How to Request a Settlement Letter for a Charge Off


A charge-off is a serious negative on your credit report. Essentially, a charge-off is an accounting technique in which a creditor moves bad or unpaid debt from the accounts receivable side of the ledger to the expense side. A creditor will usually do this after six months of non-payment. If a creditor charges off your account, it will often sell your debt to a third-party debt collector. You are still the legal owner of this debt and are liable for repayment. If you want to settle your debt at this point, you must usually go through the secondary collection agency.

Validate the debt. One of the fair-play principles of the Federal Trade Commission's Fair Debt Collections Practices Act is that you as a debtor have a right to ask your creditor to prove that you owe a debt. While most creditors will have this information on file, it is possible that a second- or third-hand collection agency does not have any proof of your original debt. According to the FTC, no agency can collect on a debt that has not been validated. If your agency cannot validate your debt, you may not have the need to request a settlement letter.
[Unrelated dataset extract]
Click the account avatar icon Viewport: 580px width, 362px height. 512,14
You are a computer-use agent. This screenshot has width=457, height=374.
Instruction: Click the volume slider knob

Call the collection agency. Once your charged-off debt is in the hands of a collection agency, you will usually receive frequent communications regarding your debt by both phone and mail. The collection agency is required to provide you with contact information. Call and explain that you would like to pay your debt but that you cannot afford to make full payment. Ask if they will offer a settlement letter.

Wait. If you can't make your payments, and the agency balked at your initial request, wait a few months. If a collector is under the impression that you really cannot afford to make full payment, it may initiate a settlement letter of its own accord.

Negotiate after receiving a summons. Eventually, a creditor may decide that the best course of action is to sue you for repayment. If you receive a summons, you should contact the creditor filing the suit and attempt a negotiation. Since it costs a company money to take you to court, win a judgment and enforce garnishment of your wages, it may be amenable to a settlement letter.